Start of Block

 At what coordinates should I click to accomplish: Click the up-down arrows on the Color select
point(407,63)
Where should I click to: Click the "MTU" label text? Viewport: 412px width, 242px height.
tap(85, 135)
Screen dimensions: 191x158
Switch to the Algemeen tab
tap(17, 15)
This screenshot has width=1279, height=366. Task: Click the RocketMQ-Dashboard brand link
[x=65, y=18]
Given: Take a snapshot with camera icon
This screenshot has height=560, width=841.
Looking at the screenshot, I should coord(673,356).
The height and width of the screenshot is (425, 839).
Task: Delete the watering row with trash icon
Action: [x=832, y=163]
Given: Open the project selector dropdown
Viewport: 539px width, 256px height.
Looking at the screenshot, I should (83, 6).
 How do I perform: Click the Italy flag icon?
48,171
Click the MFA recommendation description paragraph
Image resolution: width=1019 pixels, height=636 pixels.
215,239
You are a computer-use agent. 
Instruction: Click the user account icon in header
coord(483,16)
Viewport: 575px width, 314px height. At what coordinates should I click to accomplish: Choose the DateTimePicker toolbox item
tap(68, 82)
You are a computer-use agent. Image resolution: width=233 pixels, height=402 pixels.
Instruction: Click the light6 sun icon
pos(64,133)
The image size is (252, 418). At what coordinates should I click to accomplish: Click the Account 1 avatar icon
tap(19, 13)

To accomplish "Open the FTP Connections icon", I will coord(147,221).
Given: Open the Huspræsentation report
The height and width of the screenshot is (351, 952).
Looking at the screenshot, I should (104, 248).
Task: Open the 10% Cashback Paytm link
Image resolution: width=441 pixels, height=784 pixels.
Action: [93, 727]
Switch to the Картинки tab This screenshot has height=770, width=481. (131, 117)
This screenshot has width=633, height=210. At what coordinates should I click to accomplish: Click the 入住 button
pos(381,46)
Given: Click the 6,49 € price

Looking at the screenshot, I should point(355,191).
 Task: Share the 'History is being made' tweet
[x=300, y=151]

End of Block

- [Activity] With nothing left out, return each entry exactly.

- [Reply to the exercise]
 At what coordinates should I click to accomplish: Click the up-down arrows on the Color select
point(407,63)
Where should I click to: Click the "MTU" label text? Viewport: 412px width, 242px height.
tap(85, 135)
Screen dimensions: 191x158
Switch to the Algemeen tab
tap(17, 15)
This screenshot has width=1279, height=366. Task: Click the RocketMQ-Dashboard brand link
[x=65, y=18]
Given: Take a snapshot with camera icon
This screenshot has height=560, width=841.
Looking at the screenshot, I should coord(673,356).
The height and width of the screenshot is (425, 839).
Task: Delete the watering row with trash icon
Action: [x=832, y=163]
Given: Open the project selector dropdown
Viewport: 539px width, 256px height.
Looking at the screenshot, I should (83, 6).
 How do I perform: Click the Italy flag icon?
48,171
Click the MFA recommendation description paragraph
Image resolution: width=1019 pixels, height=636 pixels.
215,239
You are a computer-use agent. 
Instruction: Click the user account icon in header
coord(483,16)
Viewport: 575px width, 314px height. At what coordinates should I click to accomplish: Choose the DateTimePicker toolbox item
tap(68, 82)
You are a computer-use agent. Image resolution: width=233 pixels, height=402 pixels.
Instruction: Click the light6 sun icon
pos(64,133)
The image size is (252, 418). At what coordinates should I click to accomplish: Click the Account 1 avatar icon
tap(19, 13)

To accomplish "Open the FTP Connections icon", I will coord(147,221).
Given: Open the Huspræsentation report
The height and width of the screenshot is (351, 952).
Looking at the screenshot, I should (104, 248).
Task: Open the 10% Cashback Paytm link
Image resolution: width=441 pixels, height=784 pixels.
Action: [93, 727]
Switch to the Картинки tab This screenshot has height=770, width=481. (131, 117)
This screenshot has width=633, height=210. At what coordinates should I click to accomplish: Click the 入住 button
pos(381,46)
Given: Click the 6,49 € price

Looking at the screenshot, I should point(355,191).
 Task: Share the 'History is being made' tweet
[x=300, y=151]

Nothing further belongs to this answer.